● What to do
Write out exactly the lines between the line containing "Viewport: 1568px width, 691px height." and the end of the records, counting both ends, and leave out all pictures.

● Data
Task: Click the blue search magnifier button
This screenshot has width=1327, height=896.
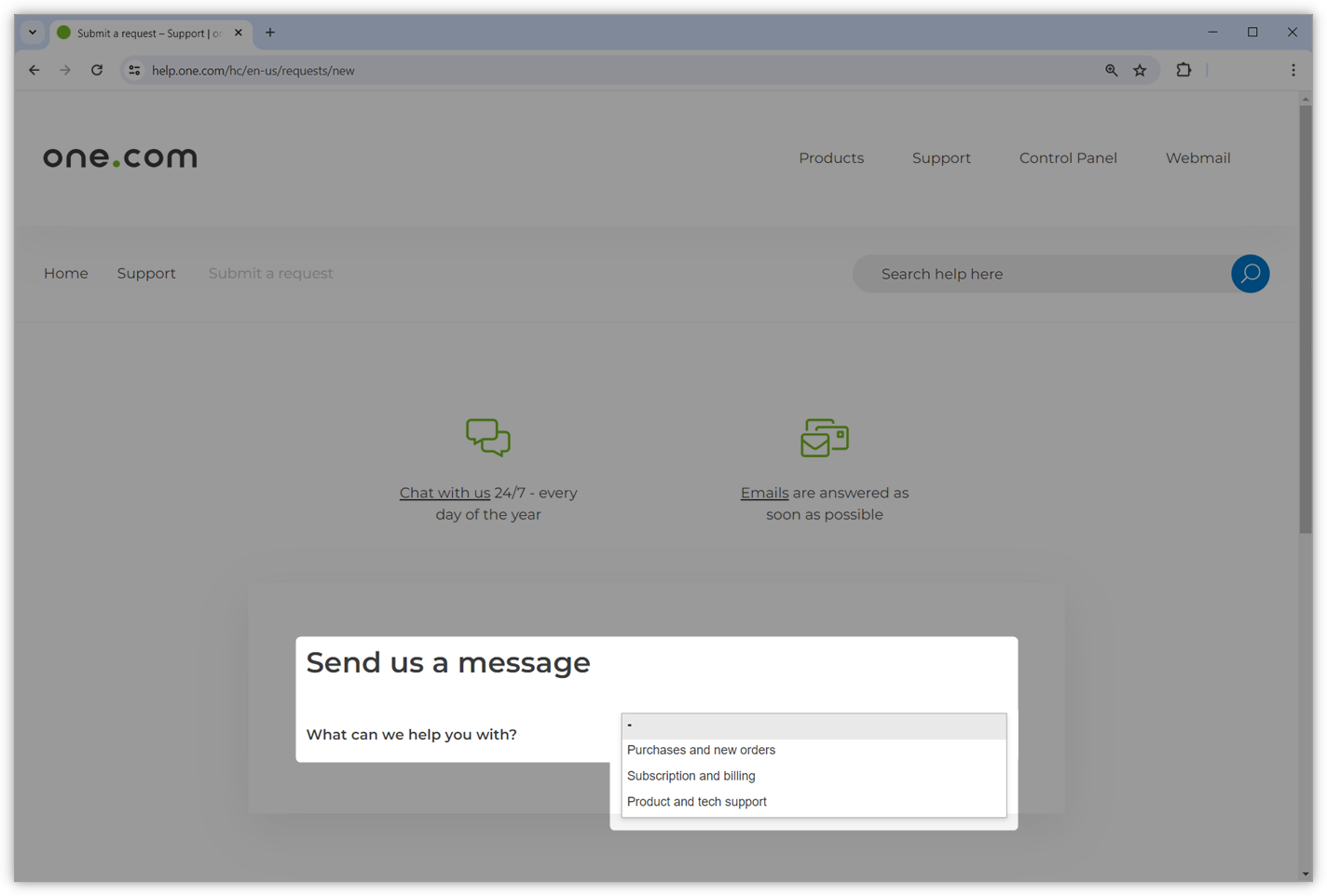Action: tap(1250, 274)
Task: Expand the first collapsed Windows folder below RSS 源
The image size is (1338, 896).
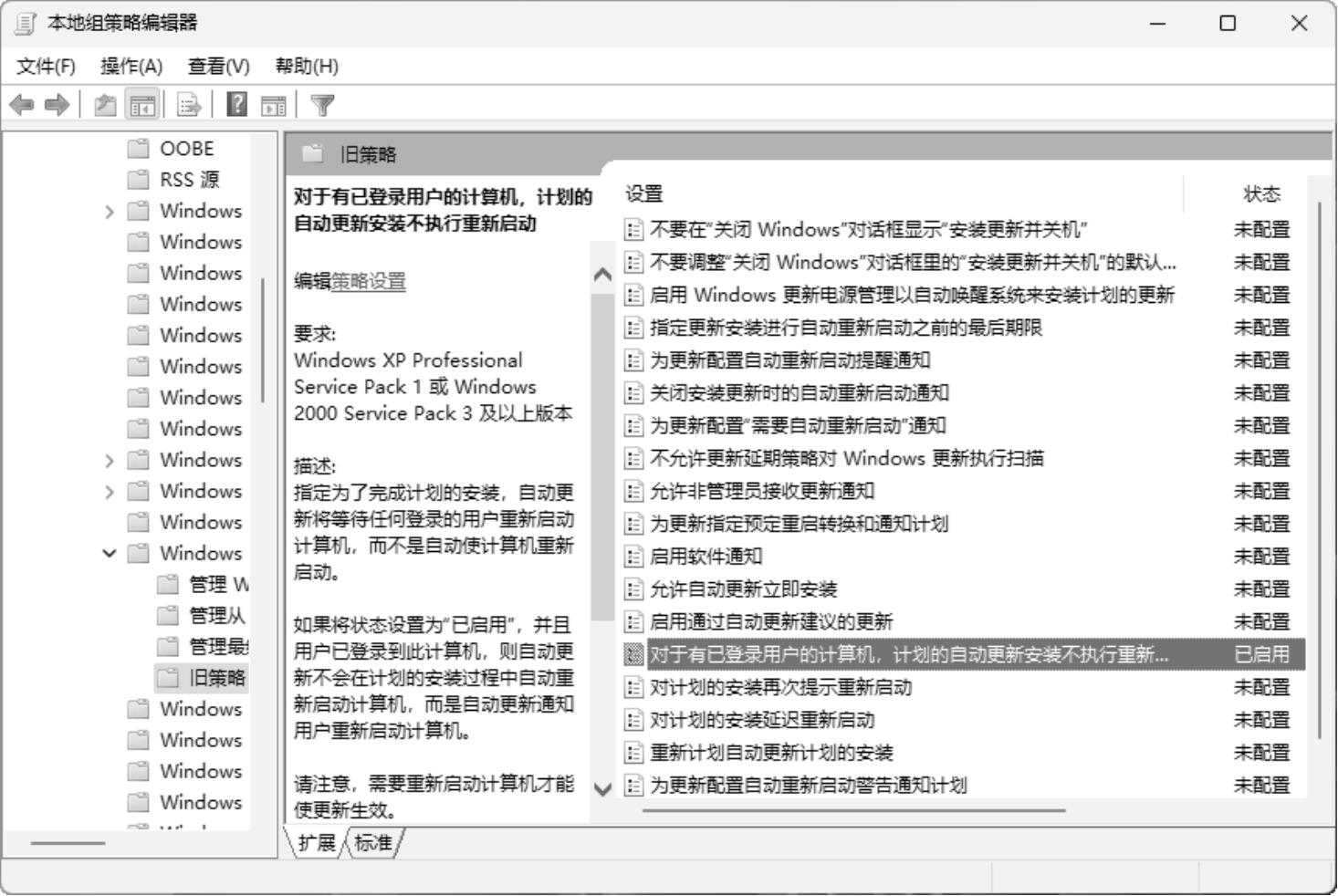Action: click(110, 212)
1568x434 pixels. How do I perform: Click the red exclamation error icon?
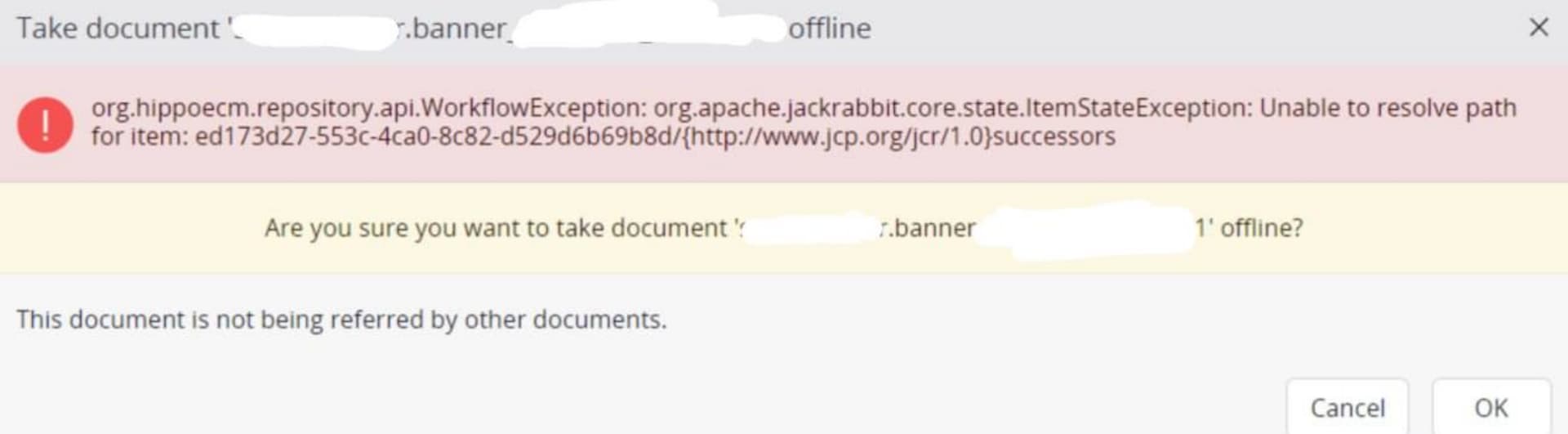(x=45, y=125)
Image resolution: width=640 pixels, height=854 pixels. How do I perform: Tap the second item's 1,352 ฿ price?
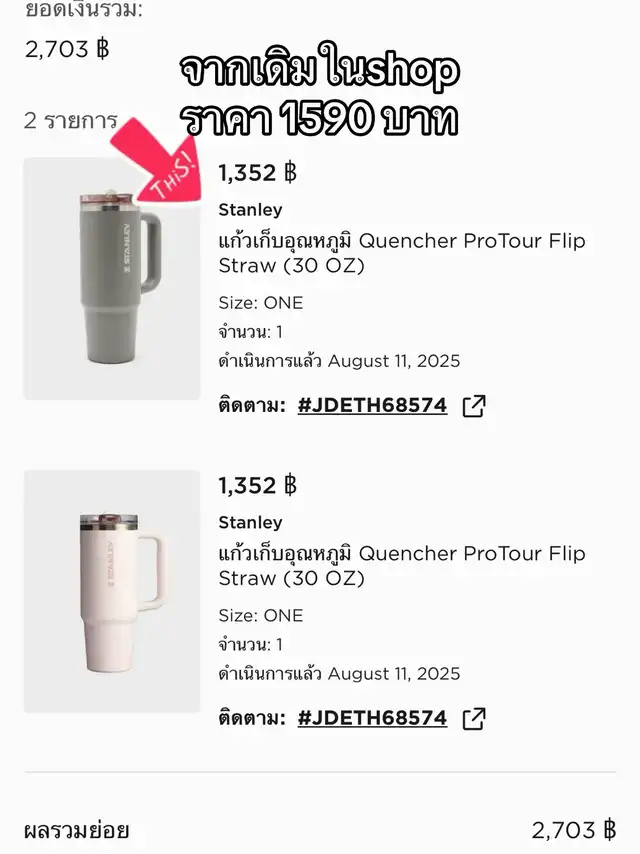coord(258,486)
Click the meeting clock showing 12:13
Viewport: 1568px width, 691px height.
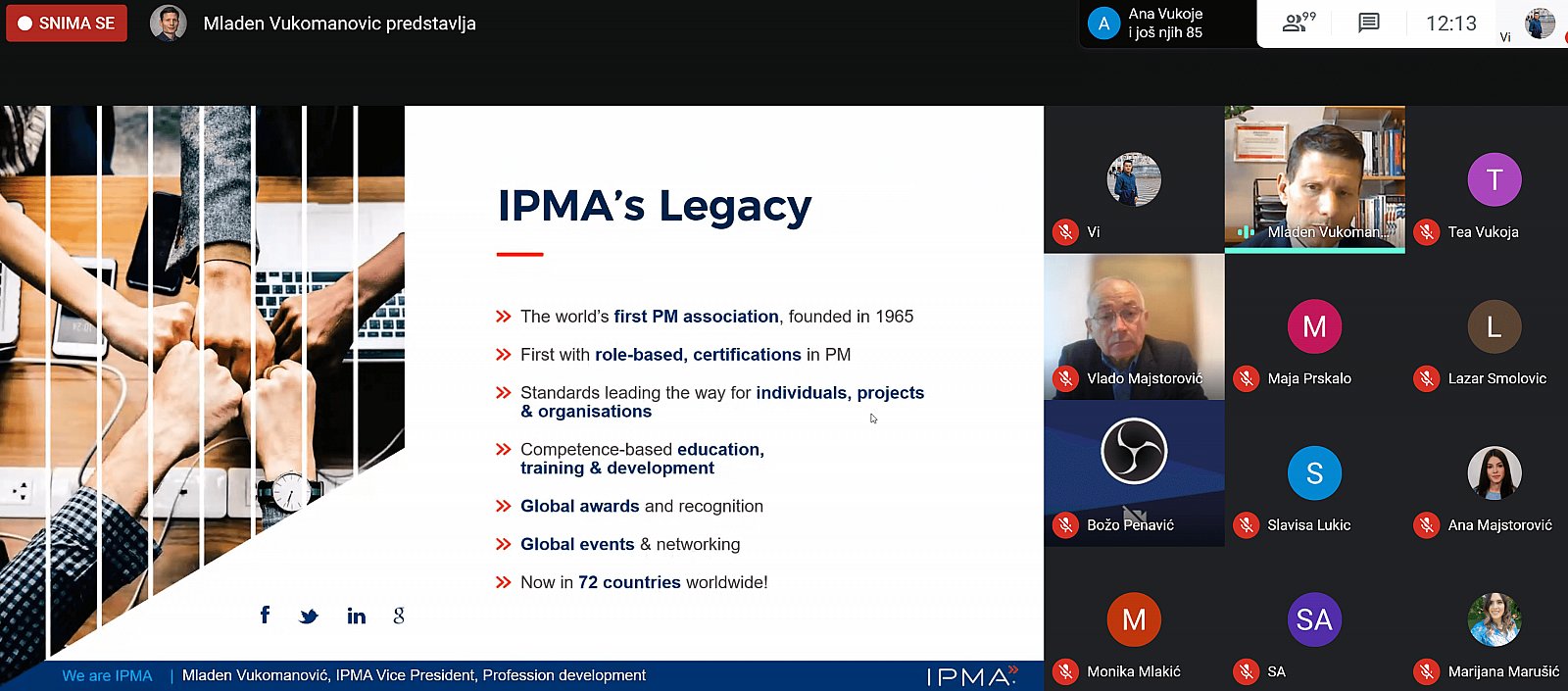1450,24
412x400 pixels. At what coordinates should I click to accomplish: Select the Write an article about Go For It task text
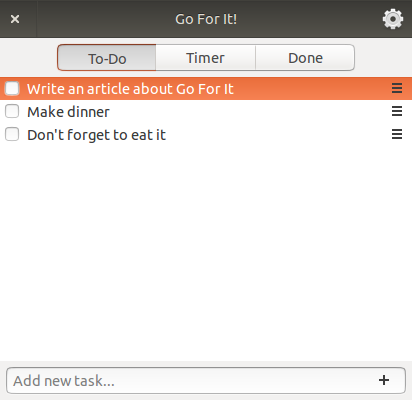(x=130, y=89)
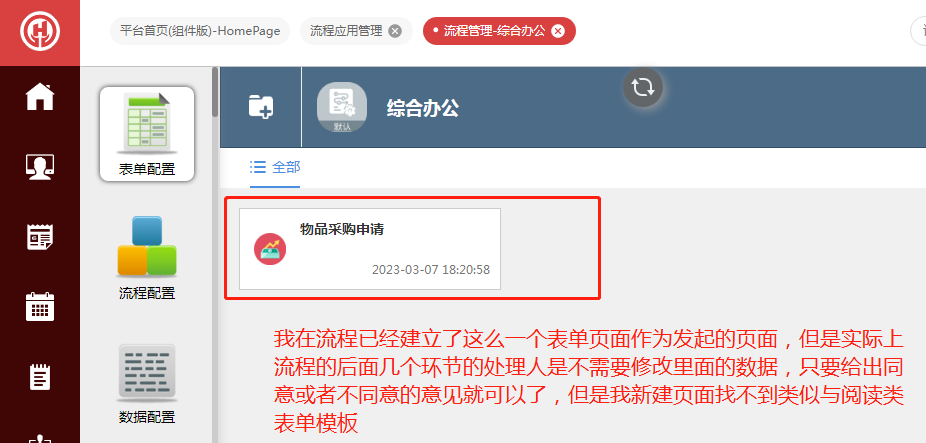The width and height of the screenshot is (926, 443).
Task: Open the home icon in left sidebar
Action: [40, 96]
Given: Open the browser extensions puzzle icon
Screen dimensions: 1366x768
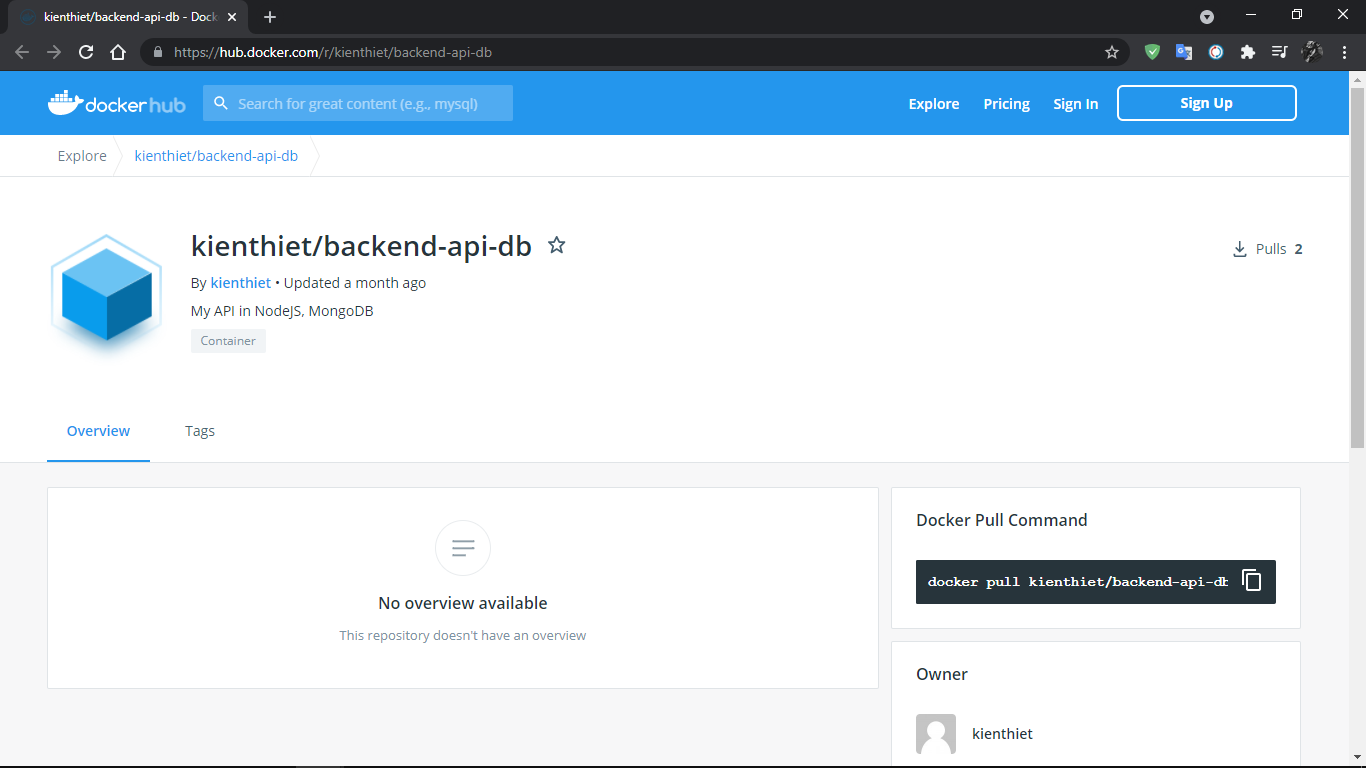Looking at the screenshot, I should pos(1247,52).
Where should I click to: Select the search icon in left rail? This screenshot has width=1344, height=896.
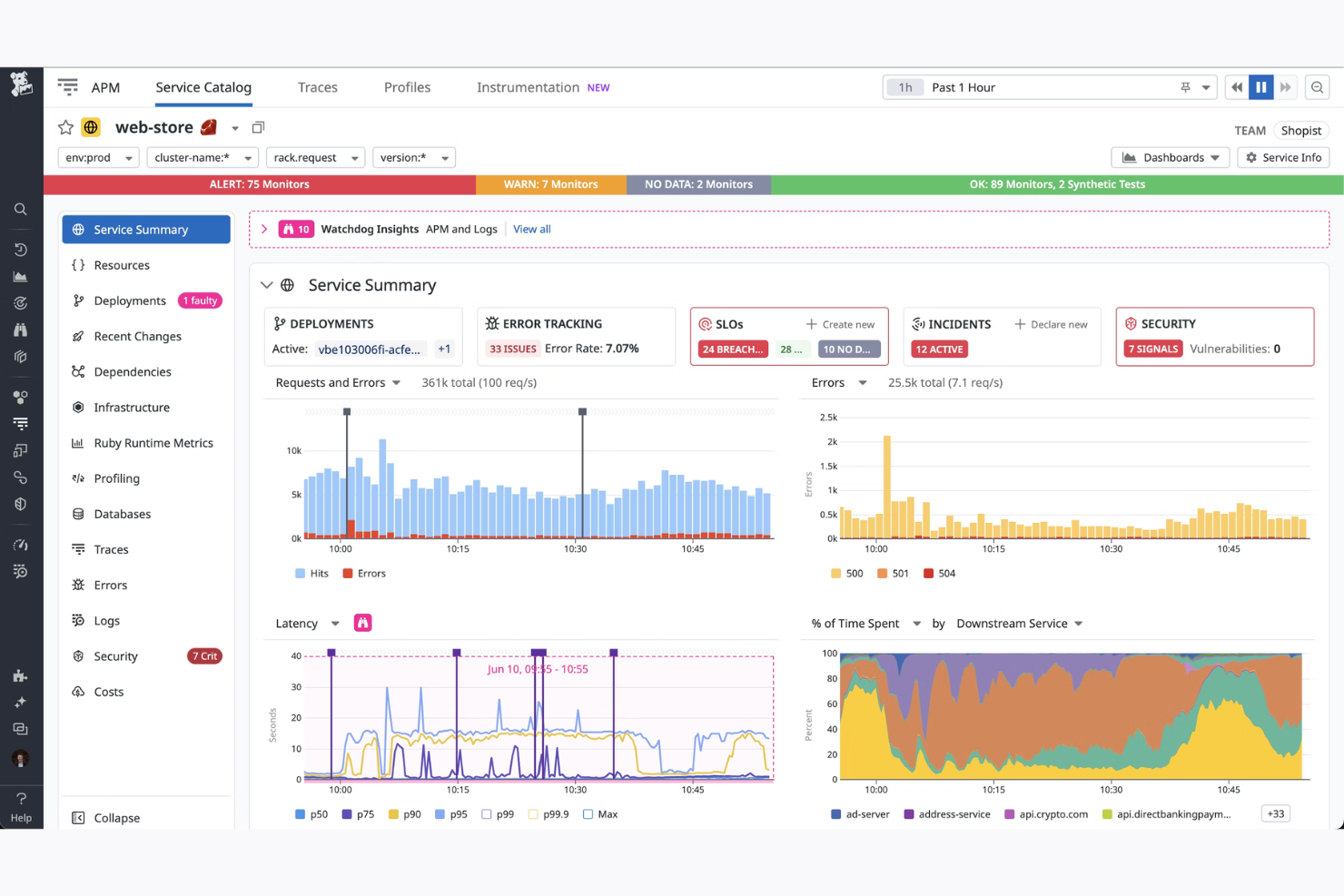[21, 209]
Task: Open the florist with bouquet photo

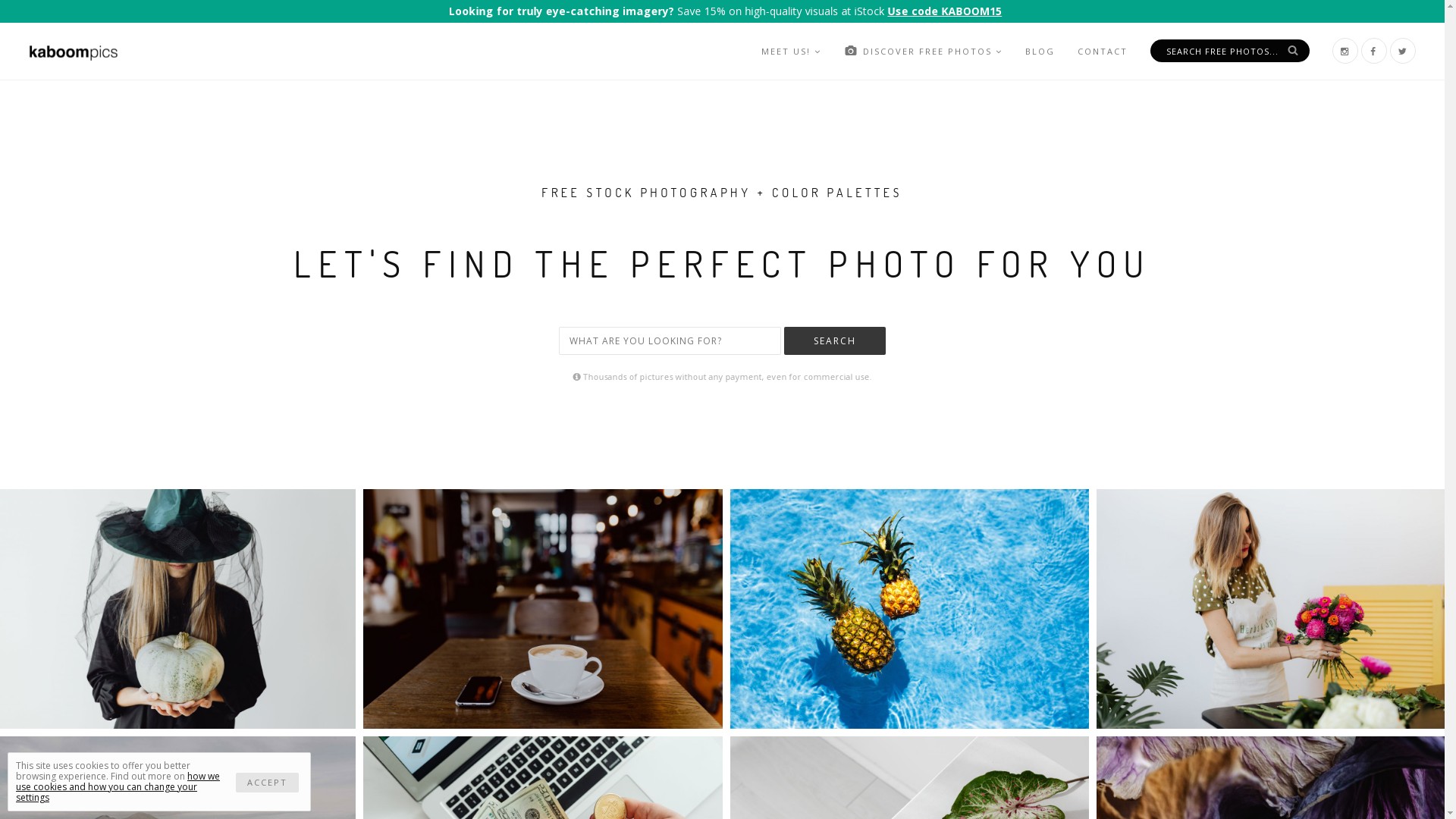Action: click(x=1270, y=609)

● Response below
Viewport: 1568px width, 691px height.
1450,24
412x400 pixels. At what coordinates should I click to accomplish: Select the Write an article about Go For It task text
(x=130, y=89)
The width and height of the screenshot is (926, 443).
Task: Open the home icon in left sidebar
Action: [40, 96]
Given: Open the browser extensions puzzle icon
Screen dimensions: 1366x768
Looking at the screenshot, I should pos(1247,52).
Where should I click to: Select the search icon in left rail? This screenshot has width=1344, height=896.
[21, 209]
Task: Open the florist with bouquet photo

Action: click(x=1270, y=609)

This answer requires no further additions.